Publisher: Random House, 176 pages, $26.
Review: “New Life, No Instructions” lacks the intensity of Caldwell’s previous memoir, but it makes up for that in wisdom.
REVIEW: 'New Life, No Instructions: A Memoir,' by Gail Caldwell
- Article by: MEGANNE FABREGA
- Special to the Star Tribune
- March 29, 2014 - 3:41 PM
‘What do you do when the story changes in midlife? When a tale you have told yourself turns out to be a little untrue, just enough to throw the world off-kilter?” Gail Caldwell asks in her latest memoir, “New Life, No Instructions.”
While Caldwell’s previous memoir, “Let’s Take the Long Way Home,” focused on her close friendship with the late writer Caroline Knapp, “New Life, No Instructions” is a more introspective work. Caldwell is a few years past 60 and has suffered the losses of her mother, her father, her best friend, and her loyal Samoyed dog, Clementine, within a six-year span.

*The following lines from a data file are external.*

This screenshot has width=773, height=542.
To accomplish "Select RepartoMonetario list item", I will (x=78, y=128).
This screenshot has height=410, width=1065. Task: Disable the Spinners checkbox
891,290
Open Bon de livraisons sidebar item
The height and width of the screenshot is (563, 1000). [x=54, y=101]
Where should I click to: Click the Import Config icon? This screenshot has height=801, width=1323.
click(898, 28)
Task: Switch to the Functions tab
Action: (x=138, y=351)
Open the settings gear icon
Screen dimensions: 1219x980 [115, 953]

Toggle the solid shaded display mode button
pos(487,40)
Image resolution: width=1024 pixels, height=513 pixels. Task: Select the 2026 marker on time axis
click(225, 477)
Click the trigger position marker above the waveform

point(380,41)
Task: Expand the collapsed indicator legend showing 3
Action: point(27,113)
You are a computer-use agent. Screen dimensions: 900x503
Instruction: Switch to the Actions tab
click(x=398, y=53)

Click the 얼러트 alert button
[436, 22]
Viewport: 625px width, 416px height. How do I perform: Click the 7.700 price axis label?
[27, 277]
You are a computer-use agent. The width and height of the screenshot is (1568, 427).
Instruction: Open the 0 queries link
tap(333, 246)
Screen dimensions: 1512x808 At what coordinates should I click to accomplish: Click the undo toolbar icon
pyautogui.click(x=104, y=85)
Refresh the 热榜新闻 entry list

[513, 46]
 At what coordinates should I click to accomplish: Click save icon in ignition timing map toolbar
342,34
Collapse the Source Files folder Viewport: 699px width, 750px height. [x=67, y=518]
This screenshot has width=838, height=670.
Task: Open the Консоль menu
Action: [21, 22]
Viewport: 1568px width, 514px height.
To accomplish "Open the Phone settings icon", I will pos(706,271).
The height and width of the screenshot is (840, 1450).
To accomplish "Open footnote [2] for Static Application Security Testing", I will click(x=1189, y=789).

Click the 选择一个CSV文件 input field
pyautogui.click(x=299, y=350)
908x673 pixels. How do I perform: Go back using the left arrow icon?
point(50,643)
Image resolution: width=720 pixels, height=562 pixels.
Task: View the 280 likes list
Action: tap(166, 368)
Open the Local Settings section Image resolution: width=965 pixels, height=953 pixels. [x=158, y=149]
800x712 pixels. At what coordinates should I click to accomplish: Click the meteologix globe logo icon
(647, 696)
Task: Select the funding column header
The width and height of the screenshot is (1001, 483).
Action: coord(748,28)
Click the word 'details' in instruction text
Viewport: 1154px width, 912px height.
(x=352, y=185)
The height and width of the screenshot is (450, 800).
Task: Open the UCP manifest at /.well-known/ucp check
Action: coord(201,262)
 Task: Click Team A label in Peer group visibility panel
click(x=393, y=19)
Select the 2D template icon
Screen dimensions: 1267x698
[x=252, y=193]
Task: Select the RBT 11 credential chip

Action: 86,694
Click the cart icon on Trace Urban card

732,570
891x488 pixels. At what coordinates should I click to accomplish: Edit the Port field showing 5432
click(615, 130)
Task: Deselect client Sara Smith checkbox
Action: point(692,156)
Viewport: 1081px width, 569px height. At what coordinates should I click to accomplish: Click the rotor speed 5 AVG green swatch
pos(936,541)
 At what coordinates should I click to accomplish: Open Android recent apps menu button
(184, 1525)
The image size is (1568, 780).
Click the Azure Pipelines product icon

The landscape is looking pretty bleak.
Enter Caldwell’s “rambunctious miracle,” Tula, a Samoyed puppy to “rescue a human from an avalanche of grief, demonstrate daily the necessity of the forward march.” And so Tula does her duty, and then some, quite possibly to the detriment of Caldwell’s already compromised physical limitations.
For there is another presence in Caldwell’s memoir, one she has shared a lifetime with: the polio that she contracted as an infant in 1951 but was undiagnosed until she was older. It left her with a slight limp and a fierce determination to enjoy the sports she loves, until shortly after she got Tula and could not ignore her pain any longer.
“The narrative can always turn out to be a different story from what you expected,” or so she finds out when, after a 10-year run through the health care maze, she meets an astute doctor who tells her that polio is not the culprit here; the pain is caused by a hip ball rubbed down to the bone that requires surgery. This is both good news and bad news for Caldwell; relief for her relentless pain, but a logistical recovery challenge for a woman who lives alone with a very large dog.
This book lacks the intensity of “Let’s Take the Long Way Home,” which is unsurprising if one considers the time that has passed. In a way, that is the theme of this new memoir: that one must forge ahead in order to get past the pain. There is also the thrill of hope, as she finds out when her operation lengthens her weak leg in a way that she could have never even dreamed was possible. “God kept throwing me a bone once in a while,” she says, “just so I would keep going.”
Meganne Fabrega is a member of the National Book Critics Circle.